In my last post, Hurts: Why It’s Really Not Your Fault we talked about how our painful experiences radically affect how we see and respond to the world. In order to have a healthier attitude toward yourself, I believe that is the best place to start. Once we have begun to recognize why we do the things we do, we can then do the work to retrain those neurological pathways that create our habits.
The coolest thing about the brain is that it is always changing. The science-y word for it is neuroplasticity which just means that the brain is constantly in flux, rearranging pathways, strengthening and weakening certain synapses, and so much more for your ENTIRE LIFE!
So once we have identified some of the things that have caused certain behaviors in our life, with the knowledge that God loves us NO MATTER WHAT WE’RE LIKE, we can ACTUALLY RETRAIN our brains to change our habits.
Where to Start:
1. Ask a close friend or loved one that spends a lot of time with you to point out one or two self-destructive habits.
Make sure they only say one or two. If we try to change everything all at once it’s information overload time and we’re running for the exits because THE WHOLE THING’S GONNA BLOW!
Also, make sure they point out habits that are harmful TO YOU! This is not a time for them to change YOU for THEIR benefit. You can only treat others better when you have allowed God and yourself to love you more fully.
2. Once you have identified something you want to change in the way you treat yourself, create an aversion tactic.
A popular method is to wear a rubber band and pop yourself every time you do the thing you want to change. This is a physical way to kickstart your brain to think differently by associating a harmless amount of pain with the thought or action, and your brain will learn to stay away from it (please remember…a small, HARMLESS amount of pain just for aversion. Please DO NOT replace pschological pain with physical pain).
For a more stylish and technological approach to aversion tactics, check out Pavlock products to essentially program your neurological recovery!!!
3. My favorite method is to redirect a negative thought, word, or action to a positive one.
I used to call myself a “freaking idiot” anytime I did the smallest thing like drop my phone or forget something on my To-Do list. Now when I hear those words I force myself to stop and reword the thought.
If I drop my phone I’ll say, “No, I’m not an idiot.
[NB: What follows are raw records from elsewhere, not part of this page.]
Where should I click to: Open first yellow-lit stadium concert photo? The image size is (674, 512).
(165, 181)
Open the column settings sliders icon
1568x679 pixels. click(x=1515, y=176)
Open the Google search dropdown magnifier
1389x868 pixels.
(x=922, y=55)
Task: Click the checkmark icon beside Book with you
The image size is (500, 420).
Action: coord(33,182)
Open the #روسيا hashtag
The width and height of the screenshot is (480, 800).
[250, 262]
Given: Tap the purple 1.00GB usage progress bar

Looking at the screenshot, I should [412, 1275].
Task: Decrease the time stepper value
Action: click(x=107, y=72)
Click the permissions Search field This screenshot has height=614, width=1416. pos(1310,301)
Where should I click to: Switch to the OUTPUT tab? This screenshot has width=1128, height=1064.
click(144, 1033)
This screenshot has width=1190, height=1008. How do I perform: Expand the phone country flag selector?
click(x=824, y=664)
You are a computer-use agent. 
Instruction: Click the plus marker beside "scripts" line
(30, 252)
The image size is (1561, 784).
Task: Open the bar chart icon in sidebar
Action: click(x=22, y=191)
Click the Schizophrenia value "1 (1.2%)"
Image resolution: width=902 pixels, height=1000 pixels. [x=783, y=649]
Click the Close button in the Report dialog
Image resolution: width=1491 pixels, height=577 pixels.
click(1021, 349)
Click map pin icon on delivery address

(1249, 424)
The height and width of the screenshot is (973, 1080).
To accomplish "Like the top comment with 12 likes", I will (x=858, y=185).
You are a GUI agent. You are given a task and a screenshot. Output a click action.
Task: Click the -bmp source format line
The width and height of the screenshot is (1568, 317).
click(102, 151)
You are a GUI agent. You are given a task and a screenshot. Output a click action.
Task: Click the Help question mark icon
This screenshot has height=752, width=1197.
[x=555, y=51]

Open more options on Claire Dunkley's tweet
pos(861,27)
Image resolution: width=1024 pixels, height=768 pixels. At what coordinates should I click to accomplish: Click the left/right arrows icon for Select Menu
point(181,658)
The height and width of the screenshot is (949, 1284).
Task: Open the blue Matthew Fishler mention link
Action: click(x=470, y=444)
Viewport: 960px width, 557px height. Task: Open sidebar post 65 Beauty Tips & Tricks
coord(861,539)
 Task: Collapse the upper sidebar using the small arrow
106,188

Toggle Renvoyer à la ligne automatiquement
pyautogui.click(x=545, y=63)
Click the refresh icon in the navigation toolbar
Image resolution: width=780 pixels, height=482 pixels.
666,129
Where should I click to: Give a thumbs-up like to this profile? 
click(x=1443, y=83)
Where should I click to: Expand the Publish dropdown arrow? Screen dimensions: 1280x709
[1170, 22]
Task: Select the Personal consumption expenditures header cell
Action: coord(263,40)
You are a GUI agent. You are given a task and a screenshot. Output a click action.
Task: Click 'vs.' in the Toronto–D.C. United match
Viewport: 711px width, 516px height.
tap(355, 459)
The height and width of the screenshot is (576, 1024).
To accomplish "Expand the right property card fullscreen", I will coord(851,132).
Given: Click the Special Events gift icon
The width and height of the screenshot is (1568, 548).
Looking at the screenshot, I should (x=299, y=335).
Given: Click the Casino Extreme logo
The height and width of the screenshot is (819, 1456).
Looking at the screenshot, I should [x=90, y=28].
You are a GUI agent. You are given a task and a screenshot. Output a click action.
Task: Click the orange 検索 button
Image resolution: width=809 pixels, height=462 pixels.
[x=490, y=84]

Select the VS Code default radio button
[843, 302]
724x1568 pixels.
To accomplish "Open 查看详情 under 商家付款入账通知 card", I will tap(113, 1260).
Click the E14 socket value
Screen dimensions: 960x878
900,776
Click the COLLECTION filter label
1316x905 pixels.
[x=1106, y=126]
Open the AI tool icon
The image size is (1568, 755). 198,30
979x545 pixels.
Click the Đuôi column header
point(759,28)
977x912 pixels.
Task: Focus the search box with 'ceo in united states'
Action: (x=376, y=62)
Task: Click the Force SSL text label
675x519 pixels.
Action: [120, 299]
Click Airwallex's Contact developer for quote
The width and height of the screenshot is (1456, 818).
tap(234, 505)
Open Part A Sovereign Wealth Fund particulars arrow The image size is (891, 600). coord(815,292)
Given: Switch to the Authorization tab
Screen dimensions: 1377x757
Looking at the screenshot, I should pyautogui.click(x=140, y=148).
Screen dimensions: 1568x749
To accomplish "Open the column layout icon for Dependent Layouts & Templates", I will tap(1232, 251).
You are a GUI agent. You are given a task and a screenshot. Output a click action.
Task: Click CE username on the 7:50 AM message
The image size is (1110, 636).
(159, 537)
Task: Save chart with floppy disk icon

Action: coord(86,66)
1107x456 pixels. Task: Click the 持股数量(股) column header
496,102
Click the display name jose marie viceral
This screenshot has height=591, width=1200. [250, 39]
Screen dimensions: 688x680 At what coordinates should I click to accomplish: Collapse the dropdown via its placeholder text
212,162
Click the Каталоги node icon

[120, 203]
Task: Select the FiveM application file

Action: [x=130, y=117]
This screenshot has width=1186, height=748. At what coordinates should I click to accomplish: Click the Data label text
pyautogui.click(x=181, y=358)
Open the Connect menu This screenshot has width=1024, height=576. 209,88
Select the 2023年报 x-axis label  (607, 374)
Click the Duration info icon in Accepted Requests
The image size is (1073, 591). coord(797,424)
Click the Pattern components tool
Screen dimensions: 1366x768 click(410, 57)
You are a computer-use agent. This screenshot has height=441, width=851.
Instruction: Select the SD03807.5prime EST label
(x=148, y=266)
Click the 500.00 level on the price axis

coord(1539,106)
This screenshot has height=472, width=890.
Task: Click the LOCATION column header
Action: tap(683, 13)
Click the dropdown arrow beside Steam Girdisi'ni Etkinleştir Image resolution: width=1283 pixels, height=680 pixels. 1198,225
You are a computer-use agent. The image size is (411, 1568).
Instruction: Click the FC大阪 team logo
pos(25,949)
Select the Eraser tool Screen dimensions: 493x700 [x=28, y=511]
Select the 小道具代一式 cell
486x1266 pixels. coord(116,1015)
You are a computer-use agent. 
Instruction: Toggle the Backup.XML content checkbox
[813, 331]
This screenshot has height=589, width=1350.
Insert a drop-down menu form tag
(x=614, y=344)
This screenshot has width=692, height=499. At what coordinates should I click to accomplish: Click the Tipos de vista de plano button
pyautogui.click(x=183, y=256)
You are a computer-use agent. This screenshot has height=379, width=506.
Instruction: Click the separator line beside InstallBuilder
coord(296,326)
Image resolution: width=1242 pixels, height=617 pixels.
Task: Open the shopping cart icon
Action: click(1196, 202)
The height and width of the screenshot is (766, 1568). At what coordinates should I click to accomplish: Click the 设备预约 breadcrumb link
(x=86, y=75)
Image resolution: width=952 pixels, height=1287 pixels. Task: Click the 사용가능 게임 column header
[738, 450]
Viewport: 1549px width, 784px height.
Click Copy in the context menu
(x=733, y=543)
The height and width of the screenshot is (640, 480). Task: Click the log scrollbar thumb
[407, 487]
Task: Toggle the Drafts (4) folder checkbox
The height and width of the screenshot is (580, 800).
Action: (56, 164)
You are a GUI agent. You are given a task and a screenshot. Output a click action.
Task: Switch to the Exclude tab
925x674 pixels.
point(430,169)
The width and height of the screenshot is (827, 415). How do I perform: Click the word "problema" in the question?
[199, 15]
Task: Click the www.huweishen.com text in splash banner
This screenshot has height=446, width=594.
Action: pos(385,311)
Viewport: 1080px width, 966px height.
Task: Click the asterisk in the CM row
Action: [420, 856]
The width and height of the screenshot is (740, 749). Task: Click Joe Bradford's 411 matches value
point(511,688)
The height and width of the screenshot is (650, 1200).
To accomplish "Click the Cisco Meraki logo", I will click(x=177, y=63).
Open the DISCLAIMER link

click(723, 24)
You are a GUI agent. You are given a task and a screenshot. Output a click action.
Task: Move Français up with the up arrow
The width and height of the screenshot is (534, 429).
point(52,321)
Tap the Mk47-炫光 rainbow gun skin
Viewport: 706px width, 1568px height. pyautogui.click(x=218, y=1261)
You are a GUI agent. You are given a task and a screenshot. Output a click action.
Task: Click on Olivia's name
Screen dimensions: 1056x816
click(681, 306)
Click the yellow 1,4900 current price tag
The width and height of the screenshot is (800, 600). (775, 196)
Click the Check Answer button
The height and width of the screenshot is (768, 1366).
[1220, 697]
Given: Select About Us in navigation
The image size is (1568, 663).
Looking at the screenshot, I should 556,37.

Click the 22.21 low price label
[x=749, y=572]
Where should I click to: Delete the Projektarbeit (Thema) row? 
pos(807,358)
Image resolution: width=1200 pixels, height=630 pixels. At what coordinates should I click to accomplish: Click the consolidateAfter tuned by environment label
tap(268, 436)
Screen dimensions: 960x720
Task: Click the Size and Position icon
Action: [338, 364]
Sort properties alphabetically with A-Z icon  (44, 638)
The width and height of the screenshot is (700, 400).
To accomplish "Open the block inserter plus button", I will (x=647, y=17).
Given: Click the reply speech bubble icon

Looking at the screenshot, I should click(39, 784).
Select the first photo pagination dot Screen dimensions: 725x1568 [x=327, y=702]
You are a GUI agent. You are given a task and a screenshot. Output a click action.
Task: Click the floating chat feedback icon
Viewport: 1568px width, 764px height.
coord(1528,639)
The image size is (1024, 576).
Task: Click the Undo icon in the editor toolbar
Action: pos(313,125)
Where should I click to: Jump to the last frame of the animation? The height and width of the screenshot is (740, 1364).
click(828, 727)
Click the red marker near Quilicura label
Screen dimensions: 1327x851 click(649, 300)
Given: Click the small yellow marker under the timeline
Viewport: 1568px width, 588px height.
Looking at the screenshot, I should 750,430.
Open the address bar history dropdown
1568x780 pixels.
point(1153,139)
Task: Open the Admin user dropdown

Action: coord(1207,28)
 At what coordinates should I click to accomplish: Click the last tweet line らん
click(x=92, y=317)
I just dropped my phone by accident.”
If I forget to do something, I retrain my brain by saying, “I’m not an idiot. I just have so much going on that I simply overlooked this one thing.”
These are three simple ways that make a huge difference in how you see yourself, as well as how you perceive the world around you. When we practice grace toward ourselves it comes much more naturally to practice grace and peace toward others. But, these things take time. I have had almost 30 years of practice calling myself an idiot. To unlearn that behavior is going to take a lot of work, intentionality, and above all, repetition.